What schools are doing to survive a pandemic world II

Editor's note: this is a follow-up to our first story, published on July 16, 2020. 

Law schools have had the summer to prepare for holding classes amid the coronavirus. This week we're exploring what students can expect when returning to class this fall and how law schools are looking out for its students. 

What to expect on campus this fall

In his book, “1L of a Ride,” McClurge makes it clear that the first year of law school is already turbulent enough with the Socratic method, outlining and exams. Now, however, a once-in-a-century pandemic has been thrown into the mix.

“It will be more difficult. No doubt about it,” McClurg said of school in the COVID-19 world. “That was already shown in the spring semester. A lot of students and professors struggled emotionally.”

So much about law school is now unrecognizable, disjointed and surreal. Masks? Social distancing? Um, hand washing advice?

But law schools are looking to make the experience at least somewhat, well, tolerable. Or less sucky.

Some schools started early so the fall semester will end by Thanksgiving.
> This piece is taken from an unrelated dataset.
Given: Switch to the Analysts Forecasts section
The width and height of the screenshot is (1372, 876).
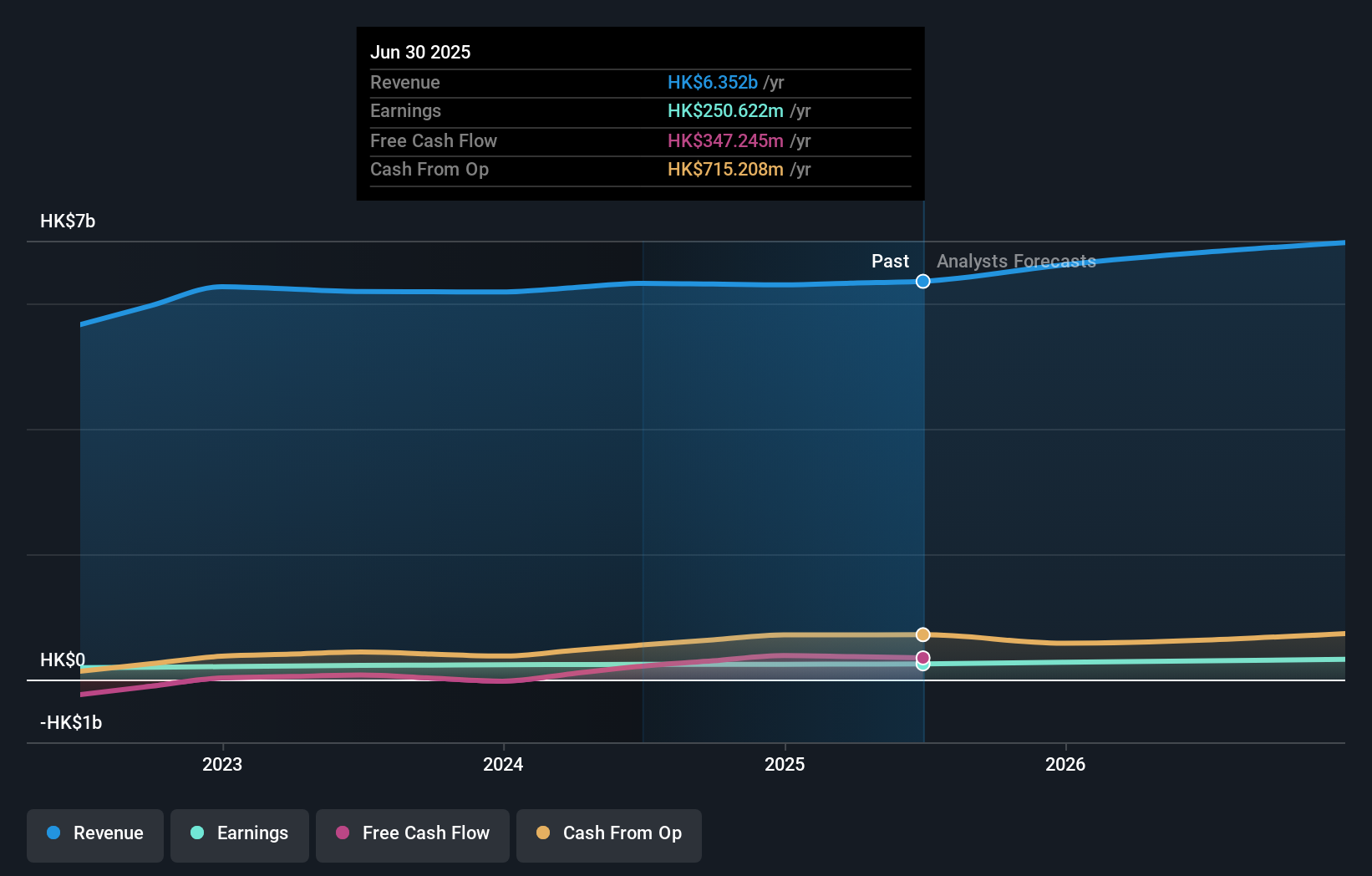Looking at the screenshot, I should pyautogui.click(x=1016, y=261).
That’s the approach being taken by Norte Dame Law School. It rearranged its schedule to start classes the week of Aug. 10, two weeks early.

That way, students won’t have to travel back to campus after the holiday, during which many may be mingling with family and facing possible infection, said Dennis Brown, a university spokesman.

Schools have put considerable thought into preparing for students. At Saint Louis University School of Law, faculty and staff actually practiced wearing masks in a classroom setting to see how exchanges would go, said Marcia McCormick, associate dean for academic affairs.

The law building was recently refurbished, which improved acoustics, and there are microphones in the ceilings, so they pick up voices well, she said.

At her school, health law and public health law faculty were tapped for expertise. And that’s quite the expertise. The school’s health law program is one of the top in the nation.

For the most part, students wanted to be back on campus, McCormick said.

“People are nostalgic for times before the pandemic,” she said. “They’re optimistic and hopeful.”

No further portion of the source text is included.